Exercise requirements: Your task is to repeat the entries underneath exactly, minus the pictures.

Saved entries:

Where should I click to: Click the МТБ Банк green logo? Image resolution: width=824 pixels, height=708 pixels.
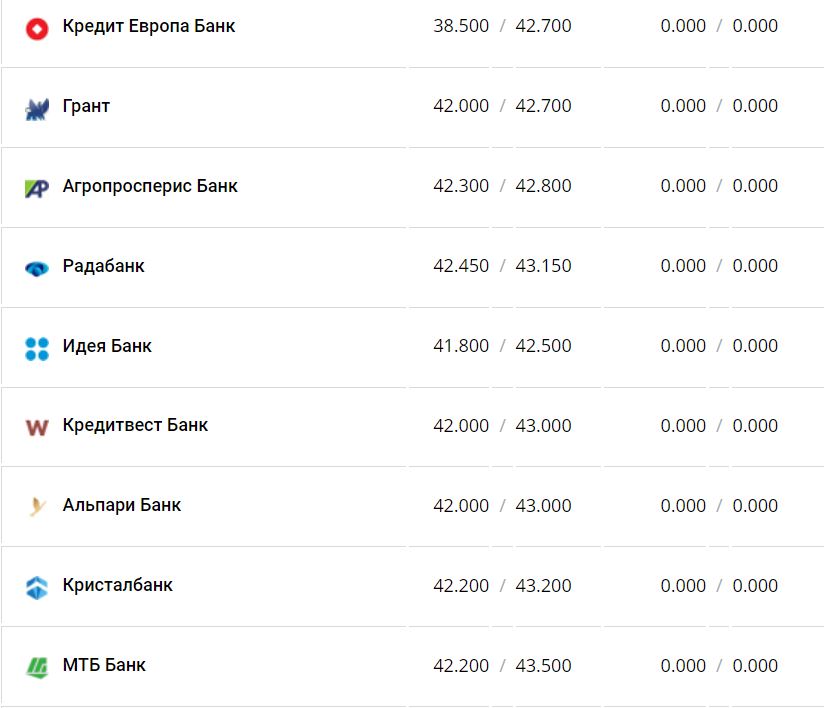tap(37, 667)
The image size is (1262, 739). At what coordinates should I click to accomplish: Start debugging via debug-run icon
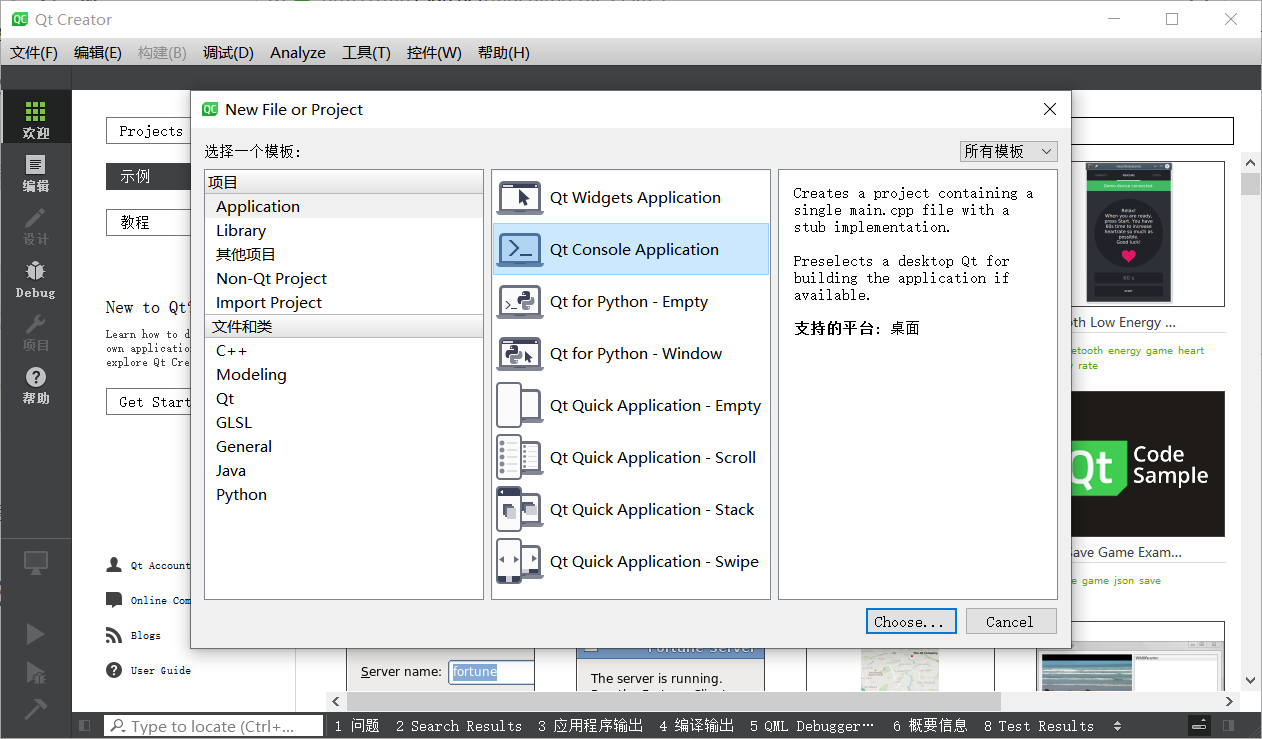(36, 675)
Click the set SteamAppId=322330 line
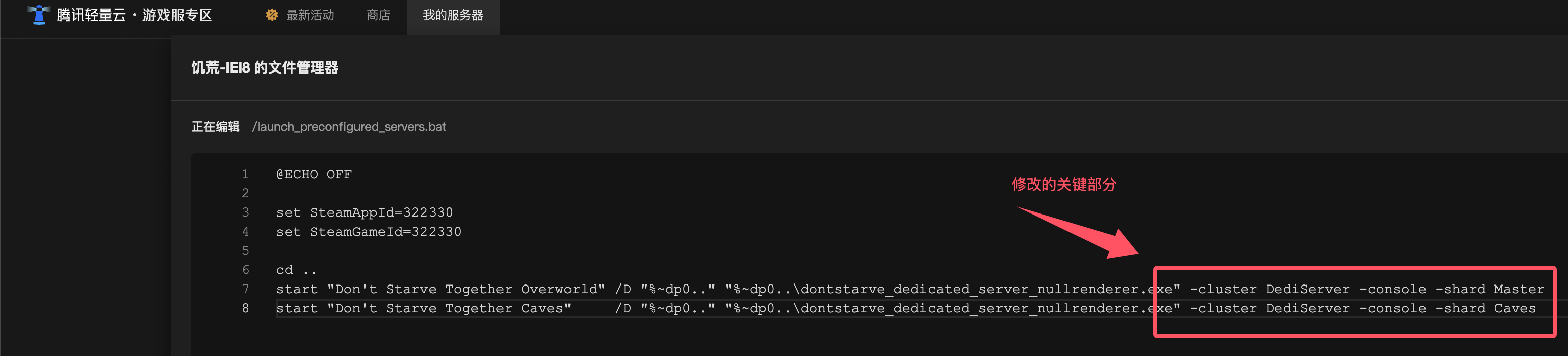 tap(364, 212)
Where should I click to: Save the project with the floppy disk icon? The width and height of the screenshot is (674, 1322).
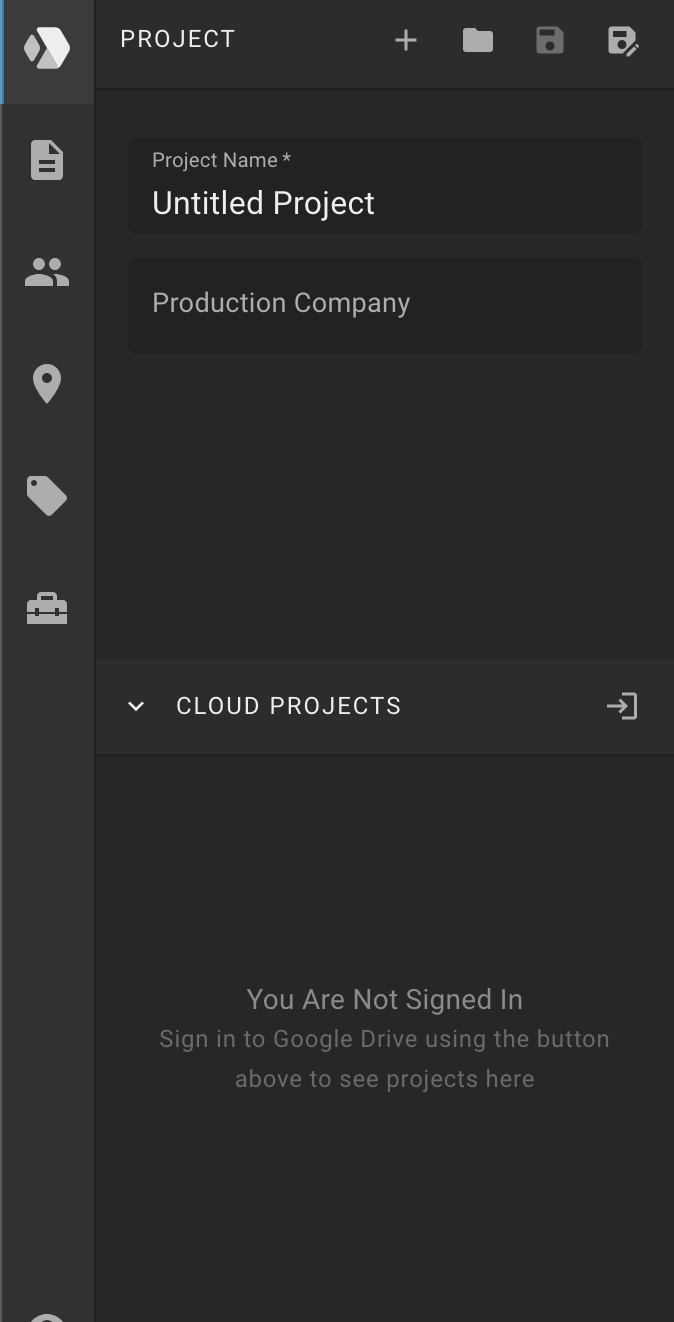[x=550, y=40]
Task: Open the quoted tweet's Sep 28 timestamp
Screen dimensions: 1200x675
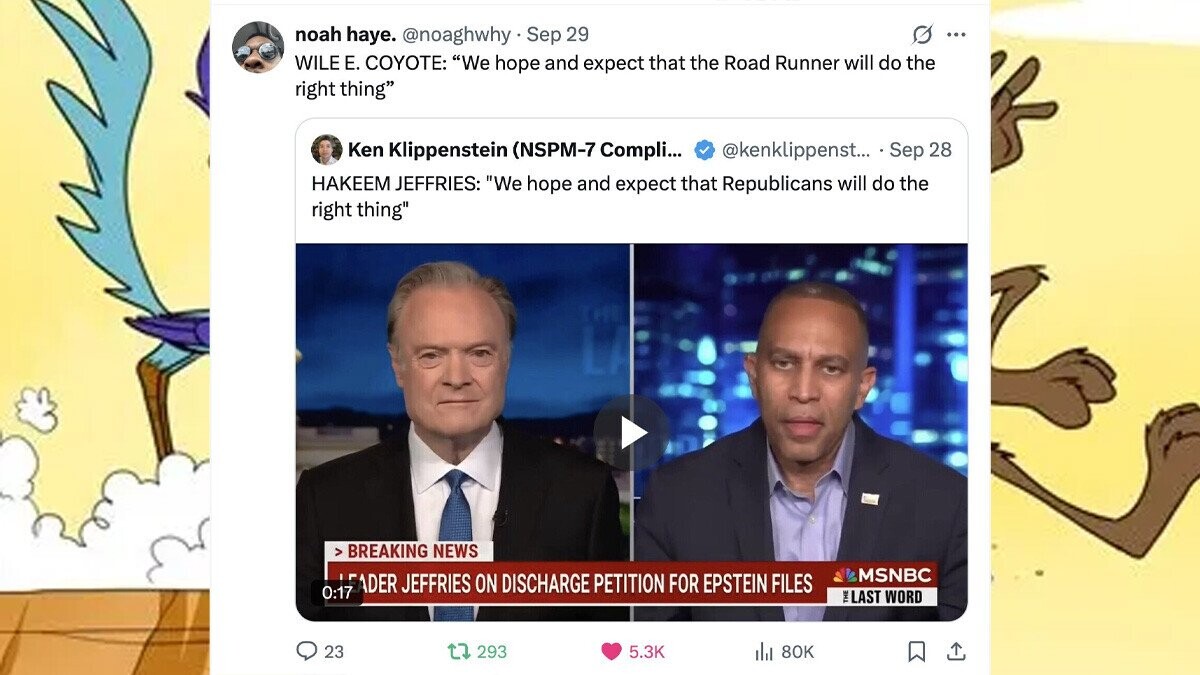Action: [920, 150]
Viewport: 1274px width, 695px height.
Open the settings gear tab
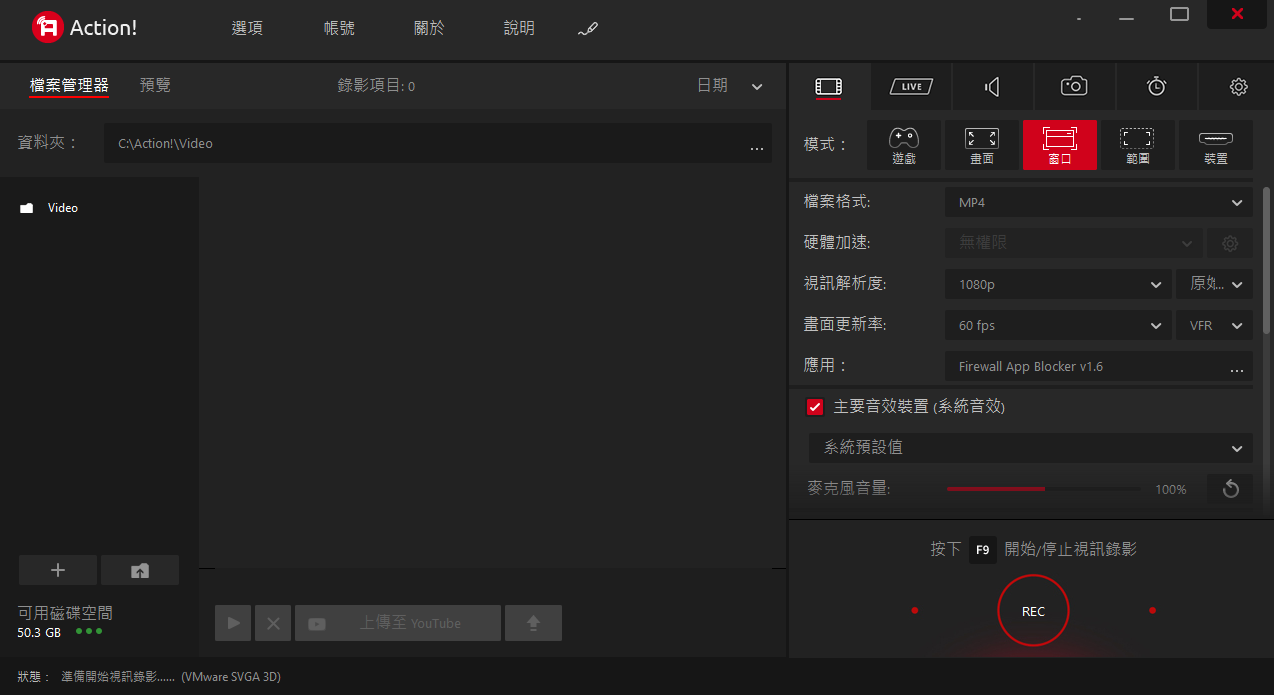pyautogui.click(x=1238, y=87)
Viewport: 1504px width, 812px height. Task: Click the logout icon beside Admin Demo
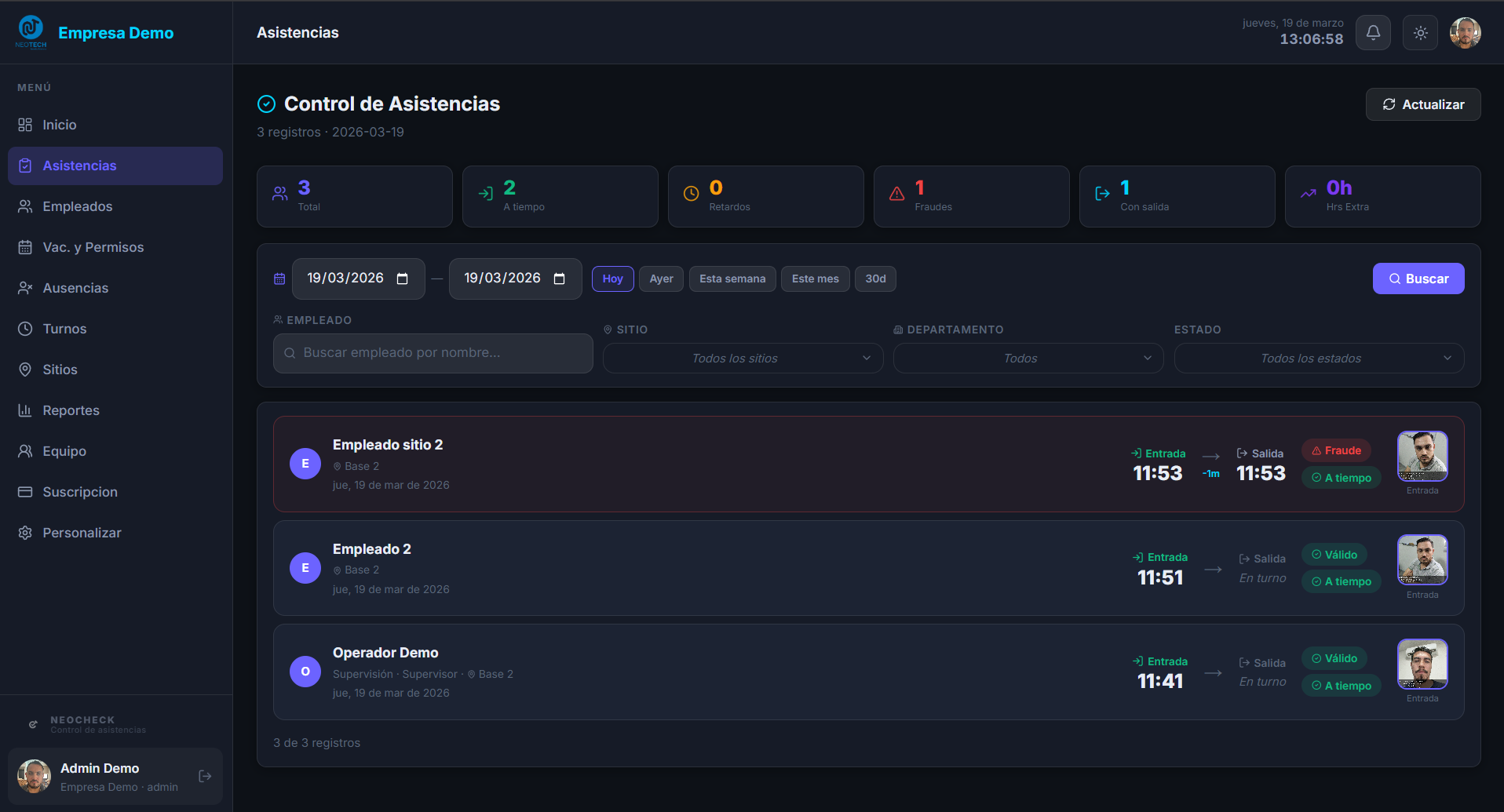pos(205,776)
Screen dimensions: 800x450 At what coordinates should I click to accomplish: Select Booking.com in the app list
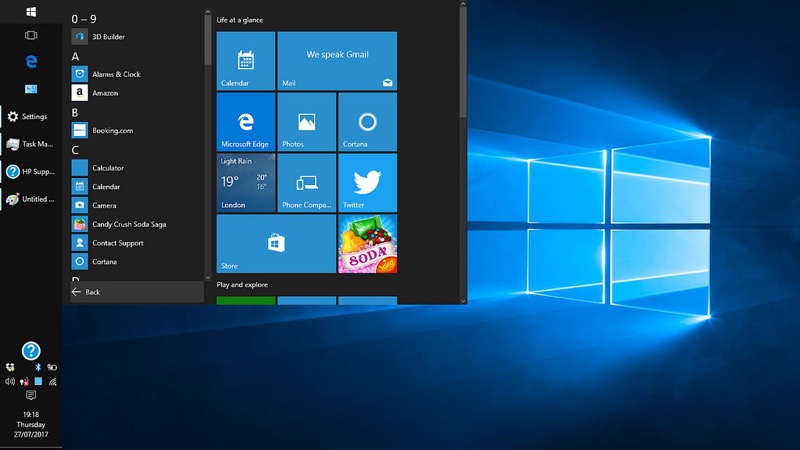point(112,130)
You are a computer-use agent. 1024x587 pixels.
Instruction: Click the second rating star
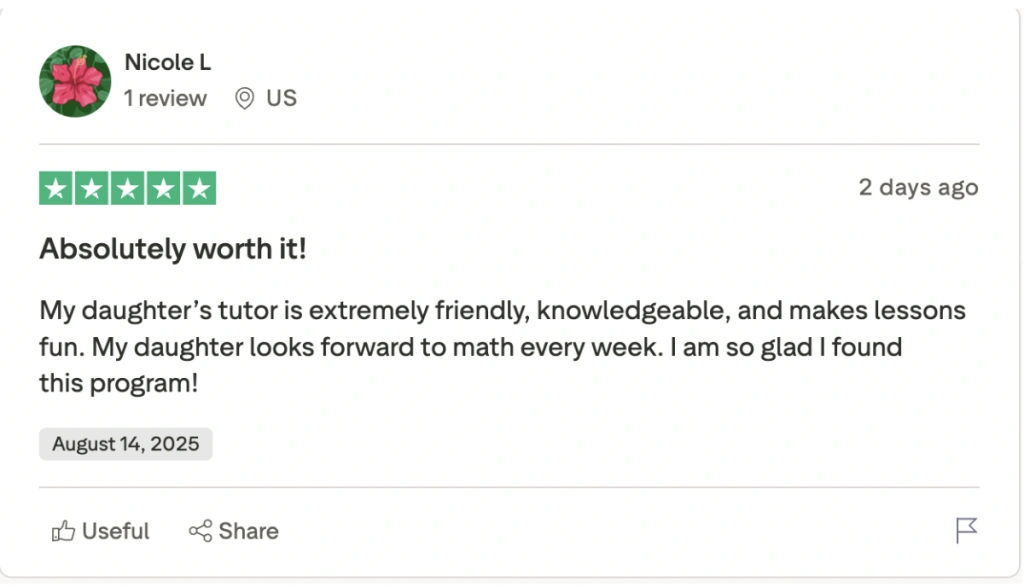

Written response:
Where should I click to: Click the МТБ Банк green logo? Image resolution: width=824 pixels, height=708 pixels.
tap(37, 667)
The image size is (1262, 739). At what coordinates should I click to accomplish: Start debugging via debug-run icon
(36, 675)
Click the set SteamAppId=322330 line
 tap(364, 212)
Where should I click to: Save the project with the floppy disk icon? The width and height of the screenshot is (674, 1322).
[x=550, y=40]
Task: Open the quoted tweet's Sep 28 timestamp
Screen dimensions: 1200x675
Action: [920, 150]
Viewport: 1274px width, 695px height.
Open the settings gear tab
pyautogui.click(x=1238, y=87)
Viewport: 1504px width, 812px height. Task: Click the logout icon beside Admin Demo
pos(205,776)
Screen dimensions: 800x450 At what coordinates should I click to accomplish: Select Booking.com in the app list
point(112,130)
You are a computer-use agent. 1024x587 pixels.
Instruction: Click the second rating star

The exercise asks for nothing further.